The fundamental functions of the off-site surveillance consists of the continuous assessment of the financial conditions and performance of the insurance and pension market players as well as close monitoring of solvency positions of insurers and assessing compliance with the prudential norms and the existing legal framework.

FSC has been conducting incessant surveillance of insurance companies and pension institutions, by means of in-depth examination of statutory returns and actuarial reports. The analysis of such reports is a means to provide early warning signals allowing the Commission to urge appropriate regulatory and prudential measures.

As part of its off-site supervision exercise, FSC assess applications for appointment of officers and other functionaries. Restructuring plans of insurance companies were reviewed and applications for the acquisition of significant shareholding in insurance companies were also checked. Off-site surveillance reports provide significant inputs to the implementation of on-site inspection programmes and to the formulation of policy recommendations.

5. Offshore financial centres

5.1. Definition and Background

There is no consensus among scholars and practitioners on what constitutes an Offshore Financial Centres (OFCs), even though various attempts have been made to define them. OFCs started to have an impact on the international financial in early 1970s. Many alternatives have been used for the term OFC, these would include International Financial Centres (IFC), International Banking Centre (IBC), International Banking Facilities (IBFs) and Offshore Banking Centre. McGhee (1997) states the term "Offshore" has no legal definition, even though it is widely used in financial planning process. According to him, the term is used in situation where a 'financial transaction is carried out from a jurisdiction which is at least one step remote from the client who has initiated that transaction.'

5.2. Origin, rationale and growth of OFCs

OFCs share common history with the Eurocurrency markets. The OFCs are said to be geographical extension of the Eurocurrency market outside the Western Europe. OFCs and Eurocurrency centres are basically the efficient response of international banks in attempt by governments in many advanced countries in the 1960s and 1970s to control capital flows through the imposition of restrictive domestic regulations. These regulations in many cases were intended to provide the government with more control over monetary policy, encouraging a shift of deposits and borrowing to less regulated institutions, to a large extent banks in OFCs and Eurobanks, which are exempted from such precincts.

********

[Tasks]
[1] List every alternative term the passage gives for the term Offshore Financial Centres.
[2] Summarize the passage in three sentences.

********

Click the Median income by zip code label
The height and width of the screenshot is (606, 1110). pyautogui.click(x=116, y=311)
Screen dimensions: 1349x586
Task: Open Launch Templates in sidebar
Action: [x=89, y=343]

********

[Solutions to each task]
[1]
International Financial Centres (IFC)
International Banking Centre (IBC)
International Banking Facilities (IBFs)
Offshore Banking Centre

[2] Through off-site surveillance, FSC continuously assesses the financial condition and performance of insurance and pension market players, monitors insurers' solvency and compliance, and examines statutory returns and actuarial reports to obtain early warning signals. Offshore financial centres have no agreed definition and began to affect international finance in the early 1970s. They share a history with the Eurocurrency markets and arose as international banks' response to restrictive domestic regulations that governments in many advanced countries imposed in the 1960s and 1970s to control capital flows.